Concussions in Sport & Rugby in Particular

Concussions in Sport & Rugby in Particular

What is a concussion?

A common response would be “it is when you get hit on the head and get knocked out”. However, less than 10% of concussions result in loss of consciousness.

Basically, concussion is a traumatic brain injury (TBI) which results in a disturbance of brain function. There are many symptoms associated with concussion which include headache, dizziness, double vision and balance problems.

It is easy to put a plaster on a cut to help it heal, it is not so easy with a concussion. There has been a lot of research to try and find suitable remedies but because the brain is such a complex organ, it has not been straightforward. However, maintaining high levels of Glutathione is vital in the recuperation process.

Concussions can happen at any age and participants of sports such as boxing, rugby, football etc. have a much greater exposure to experiencing a concussion. Additionally, a history of head impacts and concussions increases the risk of further concussions which can also lead to cognitive decline.

There is now a much greater awareness around this issue, not least because of the concussion lawsuit served by 250+ ex-players against various Rugby bodies. This has yet to play out but the NFL (American Football) has already made “disability payments” to former players after years of denying any link between the sport and brain damage. As a result, this has led to several rule changes in American Football and with a bit of foresight, the Rugby bodies could have been better prepared to deal with this same issue in their own sport.

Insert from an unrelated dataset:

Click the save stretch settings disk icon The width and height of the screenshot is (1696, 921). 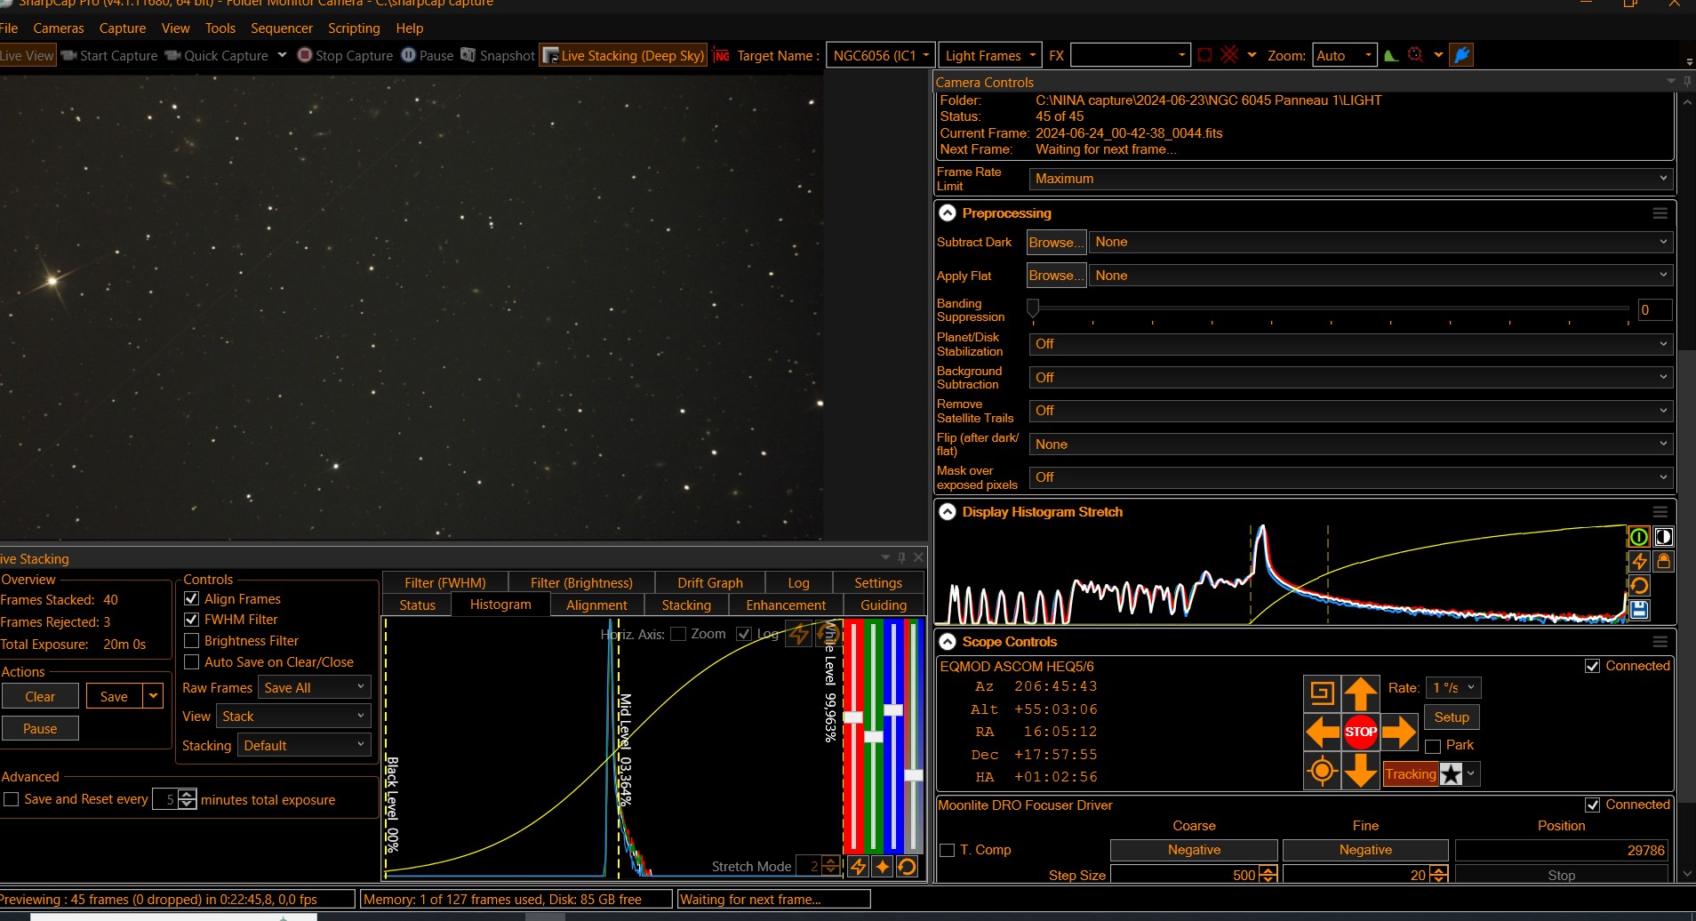coord(1639,610)
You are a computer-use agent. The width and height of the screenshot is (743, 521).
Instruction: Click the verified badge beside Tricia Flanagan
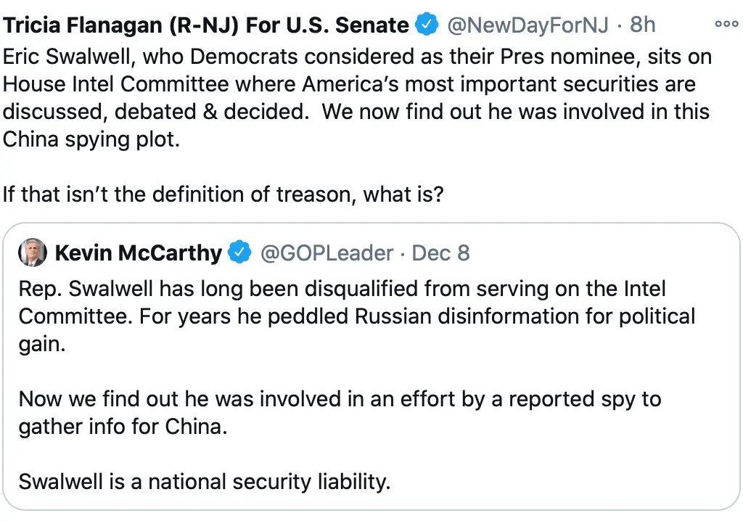click(426, 25)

However, with the 2023 Rugby World Cup imminent, the focus will be very much on tackles, tackling technique and collisions along with the procedure of dealing with HIAs (Head Injury Assessments). Let us hope that this aspect of the game is not detrimental to the enjoyment of us all who will be watching the tournament.

A Game-Changing Nutrient

Studies have recently shown that administering glutathione after a concussion reduces brain tissue damage by an average of 70 percent. 

Reference: Klemko R. "If You Give a Mouse a Concussion." Sports Illustrated, April 17, 2014.